Task objective:
Go through the records and report each line in which the word "below" occurs.

Data:
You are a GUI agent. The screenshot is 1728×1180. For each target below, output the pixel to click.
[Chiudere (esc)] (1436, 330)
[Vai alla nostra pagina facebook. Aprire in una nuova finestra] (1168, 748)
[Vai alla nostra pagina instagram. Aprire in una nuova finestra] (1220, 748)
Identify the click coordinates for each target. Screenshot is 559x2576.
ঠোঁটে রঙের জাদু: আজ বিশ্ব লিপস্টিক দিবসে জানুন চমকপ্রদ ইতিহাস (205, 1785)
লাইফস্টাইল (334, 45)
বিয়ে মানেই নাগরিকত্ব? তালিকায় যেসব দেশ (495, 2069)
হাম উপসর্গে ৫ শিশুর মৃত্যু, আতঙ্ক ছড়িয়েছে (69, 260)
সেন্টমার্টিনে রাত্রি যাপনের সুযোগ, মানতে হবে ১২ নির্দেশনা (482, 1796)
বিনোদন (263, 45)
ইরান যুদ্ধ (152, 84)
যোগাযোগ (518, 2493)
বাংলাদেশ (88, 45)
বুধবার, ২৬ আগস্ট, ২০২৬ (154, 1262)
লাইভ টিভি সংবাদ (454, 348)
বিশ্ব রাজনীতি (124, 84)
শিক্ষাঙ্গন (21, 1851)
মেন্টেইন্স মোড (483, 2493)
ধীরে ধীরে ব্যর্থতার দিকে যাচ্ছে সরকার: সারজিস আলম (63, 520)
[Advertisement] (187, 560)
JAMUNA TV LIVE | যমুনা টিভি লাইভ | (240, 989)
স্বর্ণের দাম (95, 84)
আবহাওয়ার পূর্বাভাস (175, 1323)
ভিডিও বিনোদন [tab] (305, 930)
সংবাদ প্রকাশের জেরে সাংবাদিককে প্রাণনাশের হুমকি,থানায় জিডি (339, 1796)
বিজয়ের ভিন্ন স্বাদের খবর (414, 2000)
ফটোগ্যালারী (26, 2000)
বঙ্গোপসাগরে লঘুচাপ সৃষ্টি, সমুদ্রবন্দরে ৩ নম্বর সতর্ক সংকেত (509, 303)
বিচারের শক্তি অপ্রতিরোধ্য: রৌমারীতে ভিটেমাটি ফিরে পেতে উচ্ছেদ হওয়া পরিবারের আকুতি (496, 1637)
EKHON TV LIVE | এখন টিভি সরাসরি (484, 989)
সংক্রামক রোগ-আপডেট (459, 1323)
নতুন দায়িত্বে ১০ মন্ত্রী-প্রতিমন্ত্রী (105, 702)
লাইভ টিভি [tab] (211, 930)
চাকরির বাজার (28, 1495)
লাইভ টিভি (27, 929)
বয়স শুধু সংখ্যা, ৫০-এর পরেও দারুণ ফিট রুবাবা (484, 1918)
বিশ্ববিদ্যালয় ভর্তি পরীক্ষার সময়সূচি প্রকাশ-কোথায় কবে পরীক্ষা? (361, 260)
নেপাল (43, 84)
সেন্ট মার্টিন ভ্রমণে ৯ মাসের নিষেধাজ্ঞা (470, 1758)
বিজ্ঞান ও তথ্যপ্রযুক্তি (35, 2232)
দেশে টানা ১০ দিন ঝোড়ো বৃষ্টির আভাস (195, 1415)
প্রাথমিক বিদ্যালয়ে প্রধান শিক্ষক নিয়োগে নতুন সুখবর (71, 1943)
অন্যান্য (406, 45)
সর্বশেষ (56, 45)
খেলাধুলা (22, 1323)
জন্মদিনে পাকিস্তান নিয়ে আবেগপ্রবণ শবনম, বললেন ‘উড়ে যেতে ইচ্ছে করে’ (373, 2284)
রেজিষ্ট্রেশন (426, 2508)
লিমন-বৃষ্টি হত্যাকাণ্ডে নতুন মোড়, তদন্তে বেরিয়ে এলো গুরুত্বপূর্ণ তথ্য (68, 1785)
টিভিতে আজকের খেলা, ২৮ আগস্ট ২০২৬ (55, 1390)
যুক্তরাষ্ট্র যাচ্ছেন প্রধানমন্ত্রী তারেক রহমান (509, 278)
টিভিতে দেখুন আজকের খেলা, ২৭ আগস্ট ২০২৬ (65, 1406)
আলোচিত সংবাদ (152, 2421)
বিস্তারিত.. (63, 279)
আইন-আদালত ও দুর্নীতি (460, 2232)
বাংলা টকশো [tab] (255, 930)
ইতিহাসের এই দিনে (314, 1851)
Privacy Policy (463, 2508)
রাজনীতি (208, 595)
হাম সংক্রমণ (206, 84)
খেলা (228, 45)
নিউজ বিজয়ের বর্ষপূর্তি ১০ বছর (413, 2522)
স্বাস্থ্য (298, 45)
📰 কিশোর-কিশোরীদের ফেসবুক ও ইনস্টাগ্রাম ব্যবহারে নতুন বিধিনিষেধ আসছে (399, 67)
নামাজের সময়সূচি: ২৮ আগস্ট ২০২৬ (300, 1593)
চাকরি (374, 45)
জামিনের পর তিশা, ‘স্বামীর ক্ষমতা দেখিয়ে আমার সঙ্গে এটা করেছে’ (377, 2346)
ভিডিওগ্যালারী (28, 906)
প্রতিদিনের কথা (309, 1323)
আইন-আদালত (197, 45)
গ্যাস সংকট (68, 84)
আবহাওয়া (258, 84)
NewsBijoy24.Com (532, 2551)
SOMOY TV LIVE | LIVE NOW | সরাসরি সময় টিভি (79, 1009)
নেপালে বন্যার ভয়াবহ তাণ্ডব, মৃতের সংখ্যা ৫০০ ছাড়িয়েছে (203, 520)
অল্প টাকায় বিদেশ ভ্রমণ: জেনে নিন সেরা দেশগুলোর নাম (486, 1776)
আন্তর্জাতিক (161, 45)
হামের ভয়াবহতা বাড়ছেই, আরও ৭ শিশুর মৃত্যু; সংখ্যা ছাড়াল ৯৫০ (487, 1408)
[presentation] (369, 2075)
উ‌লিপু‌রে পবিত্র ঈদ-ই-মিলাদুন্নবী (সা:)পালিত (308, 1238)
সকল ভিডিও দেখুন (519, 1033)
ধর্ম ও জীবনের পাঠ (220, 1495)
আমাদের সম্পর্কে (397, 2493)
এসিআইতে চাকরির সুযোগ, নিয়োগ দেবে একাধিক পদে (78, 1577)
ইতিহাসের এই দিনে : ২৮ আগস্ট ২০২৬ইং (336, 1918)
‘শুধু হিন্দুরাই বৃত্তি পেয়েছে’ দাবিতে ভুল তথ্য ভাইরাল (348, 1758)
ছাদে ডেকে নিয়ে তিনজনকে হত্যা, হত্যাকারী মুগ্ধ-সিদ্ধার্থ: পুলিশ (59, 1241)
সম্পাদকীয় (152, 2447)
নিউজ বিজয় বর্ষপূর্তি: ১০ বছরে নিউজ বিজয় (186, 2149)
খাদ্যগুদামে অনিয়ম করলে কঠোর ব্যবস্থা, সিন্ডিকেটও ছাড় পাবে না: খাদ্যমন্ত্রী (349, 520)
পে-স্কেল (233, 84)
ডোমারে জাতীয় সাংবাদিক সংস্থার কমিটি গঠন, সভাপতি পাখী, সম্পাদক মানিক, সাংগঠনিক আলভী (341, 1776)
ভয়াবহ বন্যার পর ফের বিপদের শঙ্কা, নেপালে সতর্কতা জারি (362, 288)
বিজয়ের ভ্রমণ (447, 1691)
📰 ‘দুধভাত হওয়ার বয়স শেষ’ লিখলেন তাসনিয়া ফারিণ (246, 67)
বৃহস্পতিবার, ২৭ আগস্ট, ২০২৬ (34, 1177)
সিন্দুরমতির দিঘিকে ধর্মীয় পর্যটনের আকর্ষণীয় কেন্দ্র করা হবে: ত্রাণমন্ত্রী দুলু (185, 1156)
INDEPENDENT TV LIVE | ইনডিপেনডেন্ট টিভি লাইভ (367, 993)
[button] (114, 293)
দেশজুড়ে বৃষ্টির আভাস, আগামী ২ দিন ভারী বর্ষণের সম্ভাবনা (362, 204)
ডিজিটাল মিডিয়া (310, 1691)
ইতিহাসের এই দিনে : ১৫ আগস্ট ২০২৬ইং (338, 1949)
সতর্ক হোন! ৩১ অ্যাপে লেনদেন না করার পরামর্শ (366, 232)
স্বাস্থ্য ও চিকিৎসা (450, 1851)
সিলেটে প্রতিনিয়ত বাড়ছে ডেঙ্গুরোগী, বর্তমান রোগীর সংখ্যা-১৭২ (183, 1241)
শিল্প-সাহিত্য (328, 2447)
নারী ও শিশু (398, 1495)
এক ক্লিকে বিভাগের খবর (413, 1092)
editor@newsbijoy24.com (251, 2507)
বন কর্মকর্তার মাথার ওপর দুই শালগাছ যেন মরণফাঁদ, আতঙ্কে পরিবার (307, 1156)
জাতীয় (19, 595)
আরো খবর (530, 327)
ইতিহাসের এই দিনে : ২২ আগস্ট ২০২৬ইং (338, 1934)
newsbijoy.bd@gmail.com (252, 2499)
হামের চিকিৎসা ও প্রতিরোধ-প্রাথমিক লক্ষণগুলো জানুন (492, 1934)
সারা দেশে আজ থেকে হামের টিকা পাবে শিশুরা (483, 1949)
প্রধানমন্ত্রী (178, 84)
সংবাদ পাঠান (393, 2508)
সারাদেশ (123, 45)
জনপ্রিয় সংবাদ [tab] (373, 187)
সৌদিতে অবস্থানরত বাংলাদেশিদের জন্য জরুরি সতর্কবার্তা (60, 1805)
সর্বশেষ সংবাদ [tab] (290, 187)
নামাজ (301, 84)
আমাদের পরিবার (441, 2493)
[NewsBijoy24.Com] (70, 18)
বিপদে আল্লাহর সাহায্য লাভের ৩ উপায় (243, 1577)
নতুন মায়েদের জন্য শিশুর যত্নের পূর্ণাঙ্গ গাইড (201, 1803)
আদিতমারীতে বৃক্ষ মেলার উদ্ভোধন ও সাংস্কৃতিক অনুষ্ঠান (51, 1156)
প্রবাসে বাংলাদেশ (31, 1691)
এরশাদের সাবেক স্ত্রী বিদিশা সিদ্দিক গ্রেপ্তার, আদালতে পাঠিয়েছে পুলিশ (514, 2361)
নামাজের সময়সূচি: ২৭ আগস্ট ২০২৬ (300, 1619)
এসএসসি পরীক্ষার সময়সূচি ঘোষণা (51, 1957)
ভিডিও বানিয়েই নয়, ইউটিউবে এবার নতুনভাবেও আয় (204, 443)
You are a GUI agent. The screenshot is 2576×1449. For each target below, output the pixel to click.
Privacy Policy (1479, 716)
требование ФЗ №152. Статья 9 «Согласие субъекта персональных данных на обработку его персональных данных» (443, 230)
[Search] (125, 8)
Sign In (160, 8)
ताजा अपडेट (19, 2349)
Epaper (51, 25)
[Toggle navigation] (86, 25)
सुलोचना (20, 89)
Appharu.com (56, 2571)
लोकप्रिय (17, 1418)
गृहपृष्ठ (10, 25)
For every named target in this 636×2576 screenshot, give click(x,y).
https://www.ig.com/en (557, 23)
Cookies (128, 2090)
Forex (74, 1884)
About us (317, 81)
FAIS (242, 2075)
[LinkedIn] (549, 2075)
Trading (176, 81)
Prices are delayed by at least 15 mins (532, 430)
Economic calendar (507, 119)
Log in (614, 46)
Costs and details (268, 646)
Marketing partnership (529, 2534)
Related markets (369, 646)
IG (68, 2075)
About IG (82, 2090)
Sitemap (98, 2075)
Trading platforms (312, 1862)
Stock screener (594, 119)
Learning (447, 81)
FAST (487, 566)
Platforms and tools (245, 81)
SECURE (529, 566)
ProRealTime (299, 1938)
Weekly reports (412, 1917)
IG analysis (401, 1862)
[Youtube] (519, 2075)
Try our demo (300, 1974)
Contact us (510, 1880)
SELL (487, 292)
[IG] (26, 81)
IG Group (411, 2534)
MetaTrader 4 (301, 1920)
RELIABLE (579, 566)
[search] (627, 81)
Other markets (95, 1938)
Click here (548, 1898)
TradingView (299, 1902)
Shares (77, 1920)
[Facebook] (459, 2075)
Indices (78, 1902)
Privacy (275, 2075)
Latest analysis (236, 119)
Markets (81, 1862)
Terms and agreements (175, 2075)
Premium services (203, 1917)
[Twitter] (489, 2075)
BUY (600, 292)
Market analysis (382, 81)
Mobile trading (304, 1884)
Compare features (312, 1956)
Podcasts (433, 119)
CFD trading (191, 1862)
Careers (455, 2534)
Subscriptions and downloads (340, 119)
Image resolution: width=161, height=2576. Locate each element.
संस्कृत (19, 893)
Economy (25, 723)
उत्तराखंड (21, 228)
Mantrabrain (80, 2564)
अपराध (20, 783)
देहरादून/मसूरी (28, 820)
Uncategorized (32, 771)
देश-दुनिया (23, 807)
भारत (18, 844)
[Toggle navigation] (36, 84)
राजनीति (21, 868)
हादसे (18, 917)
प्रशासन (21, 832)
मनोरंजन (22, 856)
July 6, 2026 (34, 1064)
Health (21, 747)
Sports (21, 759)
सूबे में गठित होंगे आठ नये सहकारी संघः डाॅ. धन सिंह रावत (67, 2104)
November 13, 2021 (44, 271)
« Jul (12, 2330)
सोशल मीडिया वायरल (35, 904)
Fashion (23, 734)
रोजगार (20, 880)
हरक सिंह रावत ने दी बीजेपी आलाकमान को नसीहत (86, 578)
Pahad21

Answer section:
You are a GUI agent. The screenshot is 1728×1180. For each target below, output the pixel to click.
You are a GUI agent. The screenshot is 2576×1449. For each target below, output the pixel to click.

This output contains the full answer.